| (Nicolás II prisionero, vigilado por sus guardianes) |
¿Qué tendríamos que hacer frente a un hecho histórico? ¿Cómo se ha de reaccionar? ¿Cómo reaccionaríamos? ¿Sabríamos que lo es? No sé ustedes, pero yo recuerdo perfectamente dónde estaba cuando ocurrió el ataque a las Torres Gemelas. A pesar de ello y de pasar aquella tarde pegado a la televisión, he de reconocer que poco después de algo así uno ha de volver a su mundana vida. Pero esto no debería ser lo mismo para los grandes líderes, para los gobernantes. No es extraño que Kafka se fuera a nadar el día que comenzaba la Primera Guerra Mundial.

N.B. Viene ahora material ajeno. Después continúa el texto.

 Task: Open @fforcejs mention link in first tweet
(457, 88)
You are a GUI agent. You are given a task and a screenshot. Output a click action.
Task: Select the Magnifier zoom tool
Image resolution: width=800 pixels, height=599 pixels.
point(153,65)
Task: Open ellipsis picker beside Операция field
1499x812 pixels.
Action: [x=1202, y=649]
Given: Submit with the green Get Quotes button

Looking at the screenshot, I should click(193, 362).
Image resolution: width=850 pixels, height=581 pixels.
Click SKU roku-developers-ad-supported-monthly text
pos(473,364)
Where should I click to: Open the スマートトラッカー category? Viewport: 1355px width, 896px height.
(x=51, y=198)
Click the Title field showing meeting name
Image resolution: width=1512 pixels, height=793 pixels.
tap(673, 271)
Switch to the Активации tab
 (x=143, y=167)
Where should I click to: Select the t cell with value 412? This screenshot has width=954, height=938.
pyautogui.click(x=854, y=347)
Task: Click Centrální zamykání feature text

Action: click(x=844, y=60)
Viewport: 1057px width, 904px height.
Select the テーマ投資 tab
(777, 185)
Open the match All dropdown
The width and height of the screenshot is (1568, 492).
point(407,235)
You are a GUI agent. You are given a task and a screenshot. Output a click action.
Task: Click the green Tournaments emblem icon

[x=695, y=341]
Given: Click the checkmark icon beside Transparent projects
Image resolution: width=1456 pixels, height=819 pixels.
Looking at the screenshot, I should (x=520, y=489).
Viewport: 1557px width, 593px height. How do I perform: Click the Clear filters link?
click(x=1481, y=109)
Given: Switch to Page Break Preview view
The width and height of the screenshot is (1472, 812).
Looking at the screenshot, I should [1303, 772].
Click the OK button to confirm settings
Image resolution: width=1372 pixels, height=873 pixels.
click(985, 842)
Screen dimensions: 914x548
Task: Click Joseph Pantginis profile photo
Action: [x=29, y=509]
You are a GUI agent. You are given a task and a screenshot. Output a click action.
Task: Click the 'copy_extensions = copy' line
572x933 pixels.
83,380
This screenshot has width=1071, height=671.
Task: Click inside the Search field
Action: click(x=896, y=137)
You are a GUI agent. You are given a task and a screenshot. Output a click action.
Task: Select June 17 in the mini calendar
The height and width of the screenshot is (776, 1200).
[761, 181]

Ni siquiera que no escribiera al respecto de la guerra en su diario. Al fin y al cabo, era un diario, no una crónica del mundo. En otros casos, no es tan lógica la reacción. O falta de reacción, mejor dicho.
Cuando el archiduque Francisco Fernando y su esposa fueron asesinados en Sarajevo el 28 de junio de 1914, quizás no muchos pensaran que los disparos de Gavrilo Princip acabarían en una terrible guerra. Por cierto, recuerden que aquello pudo ocurrir porque el chófer del archiduque tuvo un despiste al volante y se equivocó de calle. El presidente de Francia, Raymond Poincaré, estaba en el hipódromo viendo las carreras con algunos diplomáticos cuando le llegó la noticia por telegrama. Sin duda no sospechó la que se le venía encima a su país, ya que leído el telegrama siguió pendiente de los caballos como si tal cosa. Ni comité de crisis, ni análisis de consecuencias, ni reunión de urgencia; en lugar de eso, carreras de caballos.
Peor es el caso, no obstante, del zar Nicolás II. A finales de febrero de 1917, con importantes revueltas y enfrentamientos en su país, escribía a la zarina, Alejandra Fiódorovna, y le decía:
Mi cerebro descansa aquí –ni ministros, ni temas fastidiosos reclaman mis pensamientos.
Dos días después de aquella carta, el 26 de febrero, apuntaba en su diario que había ido a misa, desayunado con mucha gente, escrito la carta de rigor a la emperatriz, tomado el té y jugado al dominó por la tarde. El tiempo, apuntaba, era bueno, aunque helador. La bola de nieve de la Revolución creía y crecía y se acercaba amenazadora, pero él no se percató. O no quería percatarse.
El 2 de marzo se veía obligado a abdicar el último de los Romanov, poniendo punto final a tres siglos de dinastía. No lo vio venir. Perdonamos a Kafka, que al fin y al cabo era un hombre alejado del poder. ¿Perdonaríamos igual a Poincaré o a Nicolás II por su falta de reacción?